> TEXT SEGMENT:

.....

Quadri - Yes! We found some overlap. To differentiate between the two, we discovered that Alzheimer's disease is a much more complex process than healthy ageing. So, for example, the number of genes that we found to underline healthy ageing were just eight, while the number of genes that we found for Alzheimer's disease were about 111. Which tells us that Alzheimer's Disease is a much more complex process. And, um, when we did the analysis of the biological parts with all the functions that are associated with these genes, we found that some of the functions in healthy ageing were also in Alzheimer's disease. But, uh, the functions we found in Alzheimer's disease were much more comprehensive than what we found in the healthy ageing.
Chris - Does this mean then, given that you've identified these genes, which, which appear to be so intrinsically linked to the process, that we can use them as some kind of diagnostic marker or that we could even use them as a progression marker to work out whether interventions, whether those are behavioural interventions, lifestyle interventions, even vaccines that people are coming up with to offset the progression of Alzheimer's disease, whether they're working?

.....

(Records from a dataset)
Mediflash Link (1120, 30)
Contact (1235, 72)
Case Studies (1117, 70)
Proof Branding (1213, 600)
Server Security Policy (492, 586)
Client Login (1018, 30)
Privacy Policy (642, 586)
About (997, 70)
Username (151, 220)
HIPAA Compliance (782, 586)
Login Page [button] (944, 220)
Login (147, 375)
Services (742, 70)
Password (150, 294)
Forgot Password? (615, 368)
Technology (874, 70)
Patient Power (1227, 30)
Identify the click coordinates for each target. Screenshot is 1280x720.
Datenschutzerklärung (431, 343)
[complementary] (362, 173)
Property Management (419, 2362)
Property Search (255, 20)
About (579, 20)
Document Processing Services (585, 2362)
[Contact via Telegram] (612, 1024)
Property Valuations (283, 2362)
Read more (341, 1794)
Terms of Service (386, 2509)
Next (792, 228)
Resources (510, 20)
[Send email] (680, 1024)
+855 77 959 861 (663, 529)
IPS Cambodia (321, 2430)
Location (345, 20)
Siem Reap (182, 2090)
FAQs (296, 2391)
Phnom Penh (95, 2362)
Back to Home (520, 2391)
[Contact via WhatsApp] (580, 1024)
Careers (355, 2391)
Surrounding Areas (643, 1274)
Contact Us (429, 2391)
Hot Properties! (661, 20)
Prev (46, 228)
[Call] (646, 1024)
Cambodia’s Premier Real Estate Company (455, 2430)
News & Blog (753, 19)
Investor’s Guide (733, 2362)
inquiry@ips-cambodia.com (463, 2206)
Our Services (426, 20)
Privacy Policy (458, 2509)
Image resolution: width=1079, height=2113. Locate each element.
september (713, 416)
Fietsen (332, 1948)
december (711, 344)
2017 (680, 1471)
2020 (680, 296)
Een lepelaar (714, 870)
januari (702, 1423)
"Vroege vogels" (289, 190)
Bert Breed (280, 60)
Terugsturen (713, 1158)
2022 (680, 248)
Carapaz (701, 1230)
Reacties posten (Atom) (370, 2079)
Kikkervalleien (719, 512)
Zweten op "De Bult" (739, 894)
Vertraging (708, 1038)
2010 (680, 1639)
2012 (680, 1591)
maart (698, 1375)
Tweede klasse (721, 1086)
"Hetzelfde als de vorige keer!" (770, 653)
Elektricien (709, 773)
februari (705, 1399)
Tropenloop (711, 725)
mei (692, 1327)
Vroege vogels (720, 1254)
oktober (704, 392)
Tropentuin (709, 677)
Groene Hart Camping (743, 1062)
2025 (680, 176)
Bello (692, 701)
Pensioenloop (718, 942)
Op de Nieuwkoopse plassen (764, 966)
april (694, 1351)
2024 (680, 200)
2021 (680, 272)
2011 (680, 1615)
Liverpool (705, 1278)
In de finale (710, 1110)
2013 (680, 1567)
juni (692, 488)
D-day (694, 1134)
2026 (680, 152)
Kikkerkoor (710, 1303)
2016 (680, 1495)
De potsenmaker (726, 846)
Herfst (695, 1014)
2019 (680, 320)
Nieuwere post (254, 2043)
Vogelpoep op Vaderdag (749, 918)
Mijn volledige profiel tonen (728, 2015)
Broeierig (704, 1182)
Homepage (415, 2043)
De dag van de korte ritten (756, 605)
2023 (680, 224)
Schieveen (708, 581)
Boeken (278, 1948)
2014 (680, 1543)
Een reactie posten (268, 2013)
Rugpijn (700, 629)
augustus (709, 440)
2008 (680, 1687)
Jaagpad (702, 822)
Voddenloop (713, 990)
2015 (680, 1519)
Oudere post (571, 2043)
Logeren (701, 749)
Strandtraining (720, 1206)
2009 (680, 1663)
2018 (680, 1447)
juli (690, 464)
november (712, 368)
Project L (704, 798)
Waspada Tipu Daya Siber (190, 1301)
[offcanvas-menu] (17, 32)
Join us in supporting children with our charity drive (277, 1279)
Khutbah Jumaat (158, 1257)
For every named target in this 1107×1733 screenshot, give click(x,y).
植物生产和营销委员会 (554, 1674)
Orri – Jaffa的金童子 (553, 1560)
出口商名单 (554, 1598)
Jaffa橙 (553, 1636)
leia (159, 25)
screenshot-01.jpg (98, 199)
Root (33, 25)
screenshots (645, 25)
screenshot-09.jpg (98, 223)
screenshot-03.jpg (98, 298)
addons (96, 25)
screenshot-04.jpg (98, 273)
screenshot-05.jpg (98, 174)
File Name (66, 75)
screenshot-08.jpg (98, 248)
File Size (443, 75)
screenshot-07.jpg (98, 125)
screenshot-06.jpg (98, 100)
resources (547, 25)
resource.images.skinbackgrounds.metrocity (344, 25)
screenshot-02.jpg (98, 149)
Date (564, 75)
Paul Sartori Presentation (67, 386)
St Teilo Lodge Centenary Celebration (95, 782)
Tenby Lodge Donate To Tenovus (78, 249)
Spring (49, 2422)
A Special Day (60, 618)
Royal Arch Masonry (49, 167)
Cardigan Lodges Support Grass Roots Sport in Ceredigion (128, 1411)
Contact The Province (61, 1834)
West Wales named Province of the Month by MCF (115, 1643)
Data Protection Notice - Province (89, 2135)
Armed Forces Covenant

.....

> TO DO:
Translate this sentence from the interview transcript on Alzheimer's disease into Spanish: "To differentiate between the two, we discovered that Alzheimer's disease is a much more complex process than healthy ageing."

> ANSWER SPACE:
Para diferenciar entre los dos, descubrimos que la enfermedad de Alzheimer es un proceso mucho más complejo que el envejecimiento saludable.